> [Instruction]
Can you print the stretch of rows from the one containing "Click the @fellamakafui_ handle" through the end of the rows, reproducing each line as it appears?

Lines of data
■ ■ ■ ■

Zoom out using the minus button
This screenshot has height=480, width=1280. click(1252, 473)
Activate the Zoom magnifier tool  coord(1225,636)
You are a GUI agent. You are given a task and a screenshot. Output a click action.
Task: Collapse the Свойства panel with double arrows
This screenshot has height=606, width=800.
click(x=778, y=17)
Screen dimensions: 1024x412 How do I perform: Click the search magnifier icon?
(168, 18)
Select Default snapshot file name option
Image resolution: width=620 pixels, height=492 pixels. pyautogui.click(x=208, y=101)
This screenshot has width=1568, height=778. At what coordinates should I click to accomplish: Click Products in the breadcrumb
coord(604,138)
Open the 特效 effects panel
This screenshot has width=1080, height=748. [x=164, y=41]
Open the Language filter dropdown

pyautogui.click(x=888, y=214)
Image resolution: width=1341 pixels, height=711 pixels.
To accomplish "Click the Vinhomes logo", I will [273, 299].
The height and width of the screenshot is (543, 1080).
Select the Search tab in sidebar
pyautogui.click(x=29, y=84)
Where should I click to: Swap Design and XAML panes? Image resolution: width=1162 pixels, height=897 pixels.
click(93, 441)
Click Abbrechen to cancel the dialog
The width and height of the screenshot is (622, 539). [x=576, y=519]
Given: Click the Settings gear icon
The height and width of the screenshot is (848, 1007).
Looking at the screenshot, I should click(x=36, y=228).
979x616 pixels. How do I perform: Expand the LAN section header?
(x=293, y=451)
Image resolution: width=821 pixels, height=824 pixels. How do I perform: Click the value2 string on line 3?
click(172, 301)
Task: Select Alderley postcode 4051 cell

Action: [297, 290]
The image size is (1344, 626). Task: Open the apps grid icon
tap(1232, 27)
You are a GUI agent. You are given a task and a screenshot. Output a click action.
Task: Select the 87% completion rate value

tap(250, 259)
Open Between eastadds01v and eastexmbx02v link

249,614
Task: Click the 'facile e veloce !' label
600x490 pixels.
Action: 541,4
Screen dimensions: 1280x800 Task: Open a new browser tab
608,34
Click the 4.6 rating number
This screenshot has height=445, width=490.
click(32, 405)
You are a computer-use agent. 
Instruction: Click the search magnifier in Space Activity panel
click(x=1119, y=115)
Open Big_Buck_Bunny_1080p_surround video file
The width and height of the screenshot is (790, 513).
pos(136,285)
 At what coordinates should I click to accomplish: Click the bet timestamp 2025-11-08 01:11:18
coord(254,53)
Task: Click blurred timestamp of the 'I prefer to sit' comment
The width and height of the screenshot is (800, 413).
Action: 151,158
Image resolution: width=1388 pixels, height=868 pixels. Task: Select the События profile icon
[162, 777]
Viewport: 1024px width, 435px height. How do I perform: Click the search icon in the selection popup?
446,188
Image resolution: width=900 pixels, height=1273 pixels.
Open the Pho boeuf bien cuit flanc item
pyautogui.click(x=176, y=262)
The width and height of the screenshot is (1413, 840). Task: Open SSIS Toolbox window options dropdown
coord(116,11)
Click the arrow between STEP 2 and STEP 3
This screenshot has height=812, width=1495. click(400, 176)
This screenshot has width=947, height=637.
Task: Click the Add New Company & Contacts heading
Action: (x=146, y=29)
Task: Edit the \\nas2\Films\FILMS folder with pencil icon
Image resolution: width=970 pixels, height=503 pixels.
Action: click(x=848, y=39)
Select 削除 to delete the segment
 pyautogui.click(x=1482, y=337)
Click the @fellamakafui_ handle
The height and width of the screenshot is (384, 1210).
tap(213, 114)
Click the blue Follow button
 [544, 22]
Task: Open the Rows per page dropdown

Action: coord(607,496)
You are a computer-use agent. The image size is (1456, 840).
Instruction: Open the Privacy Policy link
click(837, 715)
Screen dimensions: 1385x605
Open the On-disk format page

■ ■ ■ ■

> [Expected output]
Click the @fellamakafui_ handle
The height and width of the screenshot is (384, 1210).
tap(213, 114)
Click the blue Follow button
 [544, 22]
Task: Open the Rows per page dropdown

Action: coord(607,496)
You are a computer-use agent. The image size is (1456, 840).
Instruction: Open the Privacy Policy link
click(837, 715)
Screen dimensions: 1385x605
Open the On-disk format page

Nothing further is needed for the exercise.